General Terms of Conditions

These Sales Conditions shall govern the relationship between a legal entity or any person or company to which the Commercial Offer is submitted and which shall be the buyer under the Contract (hereinafter referred to as “Customer”) and INOWA Abwassertechnologie GmbH (hereinafter referred to as “INOWA”) unless a deviation from these Sales Conditions is specifically stated in an individual contract (hereinafter referred to as “Contract”); non-deviated conditions of these Sales Conditions shall remain applicable. In case of agreement on these Sales Conditions, any other purchasing conditions of the Customer (e.g. printed on the back of a purchase-order form) shall be null and void. These Sales Conditions shall be considered accepted by the Customer with the commencement of the execution of the contractual obligations by INOWA.

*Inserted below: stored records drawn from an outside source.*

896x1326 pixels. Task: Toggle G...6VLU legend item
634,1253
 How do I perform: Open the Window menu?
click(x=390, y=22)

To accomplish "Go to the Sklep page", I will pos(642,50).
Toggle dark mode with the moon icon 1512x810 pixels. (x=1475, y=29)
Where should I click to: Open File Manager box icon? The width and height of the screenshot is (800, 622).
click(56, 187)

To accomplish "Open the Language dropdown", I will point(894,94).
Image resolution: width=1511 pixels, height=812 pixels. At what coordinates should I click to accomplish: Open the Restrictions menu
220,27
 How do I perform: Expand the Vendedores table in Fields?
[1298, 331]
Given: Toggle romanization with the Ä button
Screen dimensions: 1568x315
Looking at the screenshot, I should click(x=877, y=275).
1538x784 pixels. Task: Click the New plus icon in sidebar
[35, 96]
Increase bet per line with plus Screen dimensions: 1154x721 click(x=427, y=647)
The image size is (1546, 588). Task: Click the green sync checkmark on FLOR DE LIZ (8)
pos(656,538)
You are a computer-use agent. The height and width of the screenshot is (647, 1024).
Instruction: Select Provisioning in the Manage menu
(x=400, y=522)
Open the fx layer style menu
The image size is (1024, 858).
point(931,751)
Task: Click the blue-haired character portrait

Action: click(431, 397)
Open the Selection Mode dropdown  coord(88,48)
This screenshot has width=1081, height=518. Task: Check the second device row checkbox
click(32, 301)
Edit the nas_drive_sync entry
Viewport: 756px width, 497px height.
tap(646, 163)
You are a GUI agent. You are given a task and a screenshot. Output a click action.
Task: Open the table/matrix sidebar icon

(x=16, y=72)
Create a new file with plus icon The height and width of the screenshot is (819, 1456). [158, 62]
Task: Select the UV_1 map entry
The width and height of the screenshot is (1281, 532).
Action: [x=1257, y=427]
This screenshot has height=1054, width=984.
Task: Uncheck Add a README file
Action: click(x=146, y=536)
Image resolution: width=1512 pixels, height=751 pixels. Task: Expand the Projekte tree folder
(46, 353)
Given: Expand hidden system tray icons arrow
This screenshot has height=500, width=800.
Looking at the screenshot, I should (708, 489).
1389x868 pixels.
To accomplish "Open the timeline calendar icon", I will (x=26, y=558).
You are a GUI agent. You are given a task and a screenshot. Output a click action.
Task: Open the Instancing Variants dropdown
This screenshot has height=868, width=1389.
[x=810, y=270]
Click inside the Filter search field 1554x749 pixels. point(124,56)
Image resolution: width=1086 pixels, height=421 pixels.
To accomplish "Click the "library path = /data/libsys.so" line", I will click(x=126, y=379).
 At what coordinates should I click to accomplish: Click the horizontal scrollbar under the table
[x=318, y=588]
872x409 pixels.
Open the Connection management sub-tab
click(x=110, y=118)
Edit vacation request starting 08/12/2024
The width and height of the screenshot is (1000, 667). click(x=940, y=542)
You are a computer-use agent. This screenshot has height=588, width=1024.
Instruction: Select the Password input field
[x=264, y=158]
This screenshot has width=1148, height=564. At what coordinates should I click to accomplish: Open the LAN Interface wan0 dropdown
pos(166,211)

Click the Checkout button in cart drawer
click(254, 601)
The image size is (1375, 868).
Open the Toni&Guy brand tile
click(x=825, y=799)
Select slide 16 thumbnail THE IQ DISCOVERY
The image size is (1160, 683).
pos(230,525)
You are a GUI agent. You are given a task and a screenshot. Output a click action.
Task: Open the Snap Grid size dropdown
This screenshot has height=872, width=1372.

2.1. Unless otherwise provided in the commercial offer/ quotation/budgetary offer (hereinafter referred to as “Commercial Offer”) the Contract shall become legally binding upon contractual agreement between the Customer and INOWA, i.e. acceptance of INOWA’ Commercial Offer by the Customer. However, the period for delivery of the goods (hereinafter referred to as “Goods”) shall commence only after final technical clarification and receipt of the payment security as per Article 3.3 (hereinafter referred to as “Effectiveness”). In case the payment security as per Article 3.3 has not been provided accordingly within 30 days after contractual agreement between the Customer and INOWA, INOWA may withdraw from the Contract without incurring any liability to the Customer.
2.2. Unless otherwise provided in the Commercial Offer INOWA shall deliver the Goods FOB European seaport according to Incoterms 2010. Title to the Goods shall pass to the Customer together with risk upon FOB delivery or upon warehousing; however, in case no payment security is provided by the Customer title to the Goods shall pass to the Customer upon full payment of the price of the Goods only.
2.3. The Goods shall be delivered according to the dates of delivery as per the Commercial Offer. For packing and marking of the Goods, INOWA’ standard procedures shall apply.
2.4. In case of a delayed delivery beyond the agreed delivery date due to reasons not attributable to INOWA, INOWA is entitled to charge the cost for ware housing on the Customer. In case of an INOWA owned ware house after a grace period of one month, in case of an external ware house with immediate effect. This is not limiting INOWAS right for compensation of damages caused by a delay not solely attributable to INOWA.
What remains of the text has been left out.